司法修習のお話~その11 静岡での検察修習2

私たちの指導担当検察官

皆さん、こんにちは。弁護士の石川です。

前回は、実務修習の中の検察修習についてお話をしました。今回は、検察修習の2回目です。

私たちが検察修習を受けたときには、学習塾の教室のような、全ての席に座れば最大30人ほどが入れるような部屋があり、その部屋に、修習生6人と指導担当検察官が対面で座るような感じでした。

私たちを指導してくれた担当検察官は、一旦会社にお勤めされた後、司法試験に合格されて検察官になった方でした。

私自身、検察修習というか、検察官、検察庁には、バリバリの体育会系のイメージがあり、修習開始前は、すごく恐いところというイメージがあったのですが、指導担当検察官は、いつもニコニコ朗らかな方で、安心して修習を受けることができました。

前回のブログで、検察官と被疑者、被告人が対立当事者にあるというお話をしましたが、被疑者、被告人とともに、弁護人(弁護士)も、検察官との関係では対立当事者です。

そのため、弁護士になって以降は、なかなか検察庁にお邪魔する、特に、検察官に個人的に会いに、検察庁内に立ち入るということは無いのですが(0ではありません)、お目にかかる機会があれば、また指導担当検察官にお会いしたいなぁと思っています。

弁護士になっても使える「簿記3級」

さて、指導担当検察官に関する思い出をもう一つご紹介します。

静岡修習は4班制で、各裁判修習、弁護修習、検察修習を班ごとに廻っていきます(詳しくは、こちらの記事をご覧ください)。

あまり記憶が定かでないのですが、確か、私たちの班が検察修習を受ける前の時点で、静岡の修習生全員を対象にした検察修習の事前案内か、指導担当検察官との懇談会というものがあったように思います。

その際、「修習期間中に何をやったら良いでしょうか。

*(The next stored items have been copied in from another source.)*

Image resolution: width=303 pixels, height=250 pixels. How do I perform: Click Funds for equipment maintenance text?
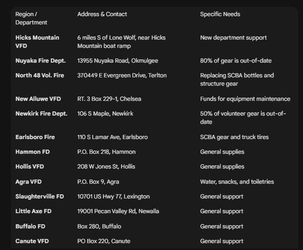pos(245,99)
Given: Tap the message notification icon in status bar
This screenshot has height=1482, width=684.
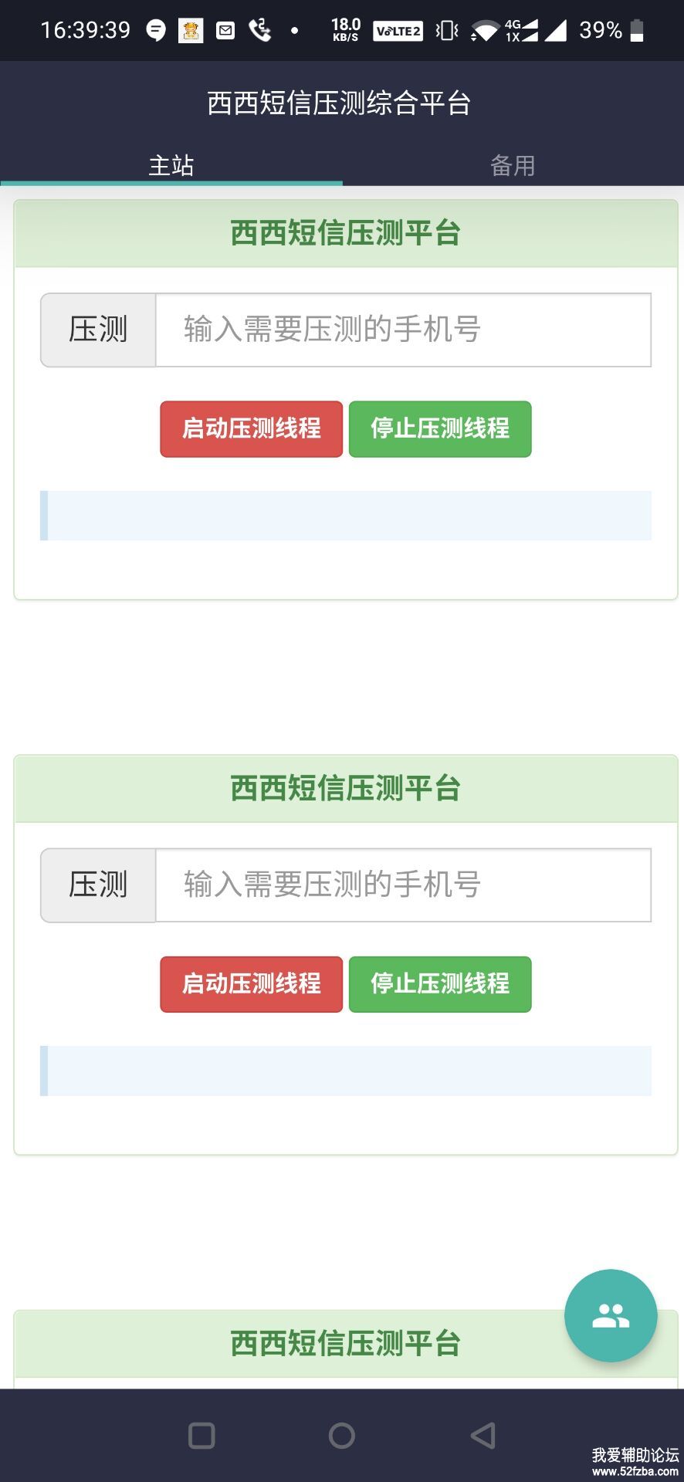Looking at the screenshot, I should click(x=156, y=30).
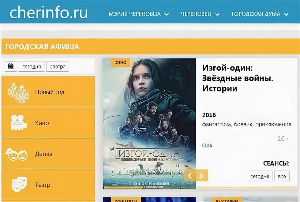Expand Мэрия Череповца dropdown menu
This screenshot has height=202, width=300.
(x=139, y=14)
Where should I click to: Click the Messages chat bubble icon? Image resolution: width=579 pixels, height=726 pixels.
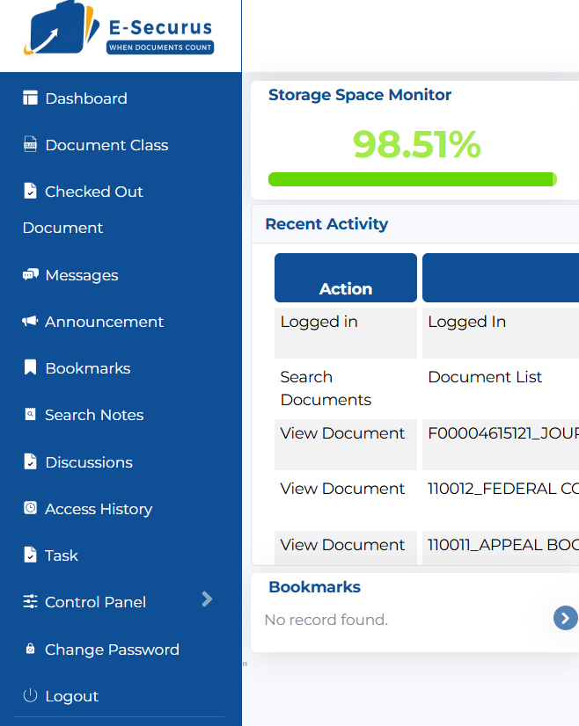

」という質問をした修習生がいて、その質問に対するご回答だったと思いますが、「簿記3級を取りなさい。」というのが、担当検察官のお答えでした。

検察官として、会社の不正が絡むような事件を扱う際、決算書や帳簿類を見るのに、簿記の知識があると大変役に立つ、のみならず、弁護士の業務を行ううえでも大変役立つであろう、というお話であったように記憶しています。

その後、私は、簿記3級を取ろうと思って、テキストを買ってみたのですが、最初の数ページで早くも挫折してしまいました。

しかしながら、簿記を持っているというのは、やはり弁護士にとっても有用であると思われます。

特に、会社の破産事件では、会社の決算書や帳簿類を見る機会が多く、その際、簿記の資格は非常に役立つと思います。

もう一度簿記3級にチャレンジしてみるという気概は今は無いのですが、もしこのブログを読んでいる奇特な修習生がいらっしゃるとすれば、私も、私の指導担当検察官と同様に、修習中に時間があれば(法律の勉強をしてもなお余裕があれば)、簿記の勉強をされることをお勧めします。

検事正のお話~「共感する力」

検察修習中、当時の検事正(地方検察庁のトップ)と修習生がお話をさせていただく機会がありました。

本ブログの冒頭、私にとって、検察修習はバリバリの体育会系で、恐いイメージがあったというお話をしたのですが、私が修習を受けていた当時の検事正は、お日様のような、ポカポカとした温かい人柄の方で、修習生はみんな検事正のことが好きであったと思います。

キリッとした次席検事と、温かな検事正と、僭越ながら、あのときの静岡地方検察庁の検事正、次席検事は、非常に良いコンビであったと思っています。

修習生との懇談の場で、検事正は、検察官と被疑者、被告人は対立する立場にあるけれど、被疑者、被告人の立場になって考えてみる、共感する力が大事である、というお話をされました。

私の検察修習の中で、このお話は大変印象に残りました。

「共感」というワードは、検事正に限ったことではなく、刑事裁判官からも聞いたことがありました。

私が弁護士となって数年後、小学生を対象とした刑事裁判の傍聴ツアーに、弁護士会側の担当者として同行したことがありました。

この際、同見学を担当していた刑事裁判官も、もし自分が被告人の立場であったら、どういう行動をしたであろうか、どう思ったであろうかということを考えて判決を下しています、というお話をされていました。

弁護士という仕事は、基本的には、依頼者である個人や会社から相談や依頼を受け、依頼者の立場に立って、仕事を進めていきます。

その意味では、弁護士業務において、依頼者に共感する力が求められる場面は多いと思います。

しかし、弁護士だけではなく、被疑者、被告人と対立する立場にある検察官や、双方の主張を聞いて判断を下す立場にある裁判官においても、被疑者、被告人の立場に立って考えてみる、という視点をお持ちであるということはとても新鮮に感じられました。